** Start of Stored rows **

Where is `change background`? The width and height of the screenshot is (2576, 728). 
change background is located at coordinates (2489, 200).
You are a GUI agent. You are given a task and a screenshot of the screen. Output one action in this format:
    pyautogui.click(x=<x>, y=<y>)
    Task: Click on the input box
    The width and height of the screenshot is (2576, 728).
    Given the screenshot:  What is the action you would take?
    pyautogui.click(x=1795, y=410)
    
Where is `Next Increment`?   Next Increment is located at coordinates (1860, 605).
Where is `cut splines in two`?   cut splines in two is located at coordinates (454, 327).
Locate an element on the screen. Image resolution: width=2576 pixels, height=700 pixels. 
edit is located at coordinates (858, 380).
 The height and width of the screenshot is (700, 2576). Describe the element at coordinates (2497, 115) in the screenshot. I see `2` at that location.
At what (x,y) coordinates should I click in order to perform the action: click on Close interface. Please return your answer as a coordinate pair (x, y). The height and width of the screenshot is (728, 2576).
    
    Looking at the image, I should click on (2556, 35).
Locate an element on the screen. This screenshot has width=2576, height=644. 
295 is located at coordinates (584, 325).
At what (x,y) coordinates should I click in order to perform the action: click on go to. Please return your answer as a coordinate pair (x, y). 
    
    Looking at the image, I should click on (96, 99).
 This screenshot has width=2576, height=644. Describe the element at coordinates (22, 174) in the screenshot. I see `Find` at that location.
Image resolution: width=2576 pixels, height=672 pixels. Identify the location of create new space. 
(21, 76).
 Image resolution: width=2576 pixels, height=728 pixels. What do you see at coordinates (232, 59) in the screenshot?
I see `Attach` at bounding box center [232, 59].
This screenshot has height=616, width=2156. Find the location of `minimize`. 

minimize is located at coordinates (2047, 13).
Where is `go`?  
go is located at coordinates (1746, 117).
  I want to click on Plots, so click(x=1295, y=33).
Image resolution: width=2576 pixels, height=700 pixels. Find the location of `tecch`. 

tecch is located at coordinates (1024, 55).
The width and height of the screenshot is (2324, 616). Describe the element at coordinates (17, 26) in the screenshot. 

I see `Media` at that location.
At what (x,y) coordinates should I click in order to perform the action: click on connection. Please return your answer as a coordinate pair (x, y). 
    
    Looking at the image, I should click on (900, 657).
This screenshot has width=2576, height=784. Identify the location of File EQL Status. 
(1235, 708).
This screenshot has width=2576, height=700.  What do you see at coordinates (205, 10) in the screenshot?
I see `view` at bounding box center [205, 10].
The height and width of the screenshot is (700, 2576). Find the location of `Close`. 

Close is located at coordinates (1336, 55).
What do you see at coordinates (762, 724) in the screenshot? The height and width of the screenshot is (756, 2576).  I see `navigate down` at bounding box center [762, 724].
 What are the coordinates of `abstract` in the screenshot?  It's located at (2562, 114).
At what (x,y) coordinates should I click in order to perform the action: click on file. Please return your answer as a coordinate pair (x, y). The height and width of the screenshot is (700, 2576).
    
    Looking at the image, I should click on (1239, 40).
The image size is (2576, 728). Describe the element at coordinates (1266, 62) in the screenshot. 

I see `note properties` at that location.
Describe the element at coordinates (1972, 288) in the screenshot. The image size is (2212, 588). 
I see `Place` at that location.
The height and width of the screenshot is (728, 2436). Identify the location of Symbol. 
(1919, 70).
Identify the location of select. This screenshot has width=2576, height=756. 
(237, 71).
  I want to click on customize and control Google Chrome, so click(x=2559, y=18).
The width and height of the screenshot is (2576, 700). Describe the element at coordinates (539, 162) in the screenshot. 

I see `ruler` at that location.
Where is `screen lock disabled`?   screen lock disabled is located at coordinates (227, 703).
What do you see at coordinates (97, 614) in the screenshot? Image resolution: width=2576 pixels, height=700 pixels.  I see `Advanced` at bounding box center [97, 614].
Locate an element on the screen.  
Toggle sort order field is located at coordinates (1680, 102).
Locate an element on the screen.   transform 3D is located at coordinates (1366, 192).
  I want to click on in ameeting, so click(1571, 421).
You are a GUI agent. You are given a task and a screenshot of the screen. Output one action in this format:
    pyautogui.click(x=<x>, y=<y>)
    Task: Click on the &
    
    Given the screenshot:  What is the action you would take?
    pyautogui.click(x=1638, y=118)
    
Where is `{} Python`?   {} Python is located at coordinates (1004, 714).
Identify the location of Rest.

** End of Stored rows **

→ **Given problem**
Format these lines as a JSON list of strings, with one string per line and blank lines left out.

→ **Worked solution**
[
  "Where is `change background`? The width and height of the screenshot is (2576, 728). ",
  "change background is located at coordinates (2489, 200).",
  "You are a GUI agent. You are given a task and a screenshot of the screen. Output one action in this format:",
  "    pyautogui.click(x=<x>, y=<y>)",
  "    Task: Click on the input box",
  "    The width and height of the screenshot is (2576, 728).",
  "    Given the screenshot:  What is the action you would take?",
  "    pyautogui.click(x=1795, y=410)",
  "Where is `Next Increment`?   Next Increment is located at coordinates (1860, 605).",
  "Where is `cut splines in two`?   cut splines in two is located at coordinates (454, 327).",
  "Locate an element on the screen. Image resolution: width=2576 pixels, height=700 pixels. ",
  "edit is located at coordinates (858, 380).",
  " The height and width of the screenshot is (700, 2576). Describe the element at coordinates (2497, 115) in the screenshot. I see `2` at that location.",
  "At what (x,y) coordinates should I click in order to perform the action: click on Close interface. Please return your answer as a coordinate pair (x, y). The height and width of the screenshot is (728, 2576).",
  "    Looking at the image, I should click on (2556, 35).",
  "Locate an element on the screen. This screenshot has width=2576, height=644. ",
  "295 is located at coordinates (584, 325).",
  "At what (x,y) coordinates should I click in order to perform the action: click on go to. Please return your answer as a coordinate pair (x, y). ",
  "    Looking at the image, I should click on (96, 99).",
  " This screenshot has width=2576, height=644. Describe the element at coordinates (22, 174) in the screenshot. I see `Find` at that location.",
  "Image resolution: width=2576 pixels, height=672 pixels. Identify the location of create new space. ",
  "(21, 76).",
  " Image resolution: width=2576 pixels, height=728 pixels. What do you see at coordinates (232, 59) in the screenshot?",
  "I see `Attach` at bounding box center [232, 59].",
  "This screenshot has height=616, width=2156. Find the location of `minimize`. ",
  "minimize is located at coordinates (2047, 13).",
  "Where is `go`?  ",
  "go is located at coordinates (1746, 117).",
  "  I want to click on Plots, so click(x=1295, y=33).",
  "Image resolution: width=2576 pixels, height=700 pixels. Find the location of `tecch`. ",
  "tecch is located at coordinates (1024, 55).",
  "The width and height of the screenshot is (2324, 616). Describe the element at coordinates (17, 26) in the screenshot. ",
  "I see `Media` at that location.",
  "At what (x,y) coordinates should I click in order to perform the action: click on connection. Please return your answer as a coordinate pair (x, y). ",
  "    Looking at the image, I should click on (900, 657).",
  "This screenshot has width=2576, height=784. Identify the location of File EQL Status. ",
  "(1235, 708).",
  "This screenshot has width=2576, height=700.  What do you see at coordinates (205, 10) in the screenshot?",
  "I see `view` at bounding box center [205, 10].",
  "The height and width of the screenshot is (700, 2576). Find the location of `Close`. ",
  "Close is located at coordinates (1336, 55).",
  "What do you see at coordinates (762, 724) in the screenshot? The height and width of the screenshot is (756, 2576).  I see `navigate down` at bounding box center [762, 724].",
  " What are the coordinates of `abstract` in the screenshot?  It's located at (2562, 114).",
  "At what (x,y) coordinates should I click in order to perform the action: click on file. Please return your answer as a coordinate pair (x, y). The height and width of the screenshot is (700, 2576).",
  "    Looking at the image, I should click on (1239, 40).",
  "The image size is (2576, 728). Describe the element at coordinates (1266, 62) in the screenshot. ",
  "I see `note properties` at that location.",
  "Describe the element at coordinates (1972, 288) in the screenshot. The image size is (2212, 588). ",
  "I see `Place` at that location.",
  "The height and width of the screenshot is (728, 2436). Identify the location of Symbol. ",
  "(1919, 70).",
  "Identify the location of select. This screenshot has width=2576, height=756. ",
  "(237, 71).",
  "  I want to click on customize and control Google Chrome, so click(x=2559, y=18).",
  "The width and height of the screenshot is (2576, 700). Describe the element at coordinates (539, 162) in the screenshot. ",
  "I see `ruler` at that location.",
  "Where is `screen lock disabled`?   screen lock disabled is located at coordinates (227, 703).",
  "What do you see at coordinates (97, 614) in the screenshot? Image resolution: width=2576 pixels, height=700 pixels.  I see `Advanced` at bounding box center [97, 614].",
  "Locate an element on the screen.  ",
  "Toggle sort order field is located at coordinates (1680, 102).",
  "Locate an element on the screen.   transform 3D is located at coordinates (1366, 192).",
  "  I want to click on in ameeting, so click(1571, 421).",
  "You are a GUI agent. You are given a task and a screenshot of the screen. Output one action in this format:",
  "    pyautogui.click(x=<x>, y=<y>)",
  "    Task: Click on the &",
  "    Given the screenshot:  What is the action you would take?",
  "    pyautogui.click(x=1638, y=118)",
  "Where is `{} Python`?   {} Python is located at coordinates (1004, 714).",
  "Identify the location of Rest."
]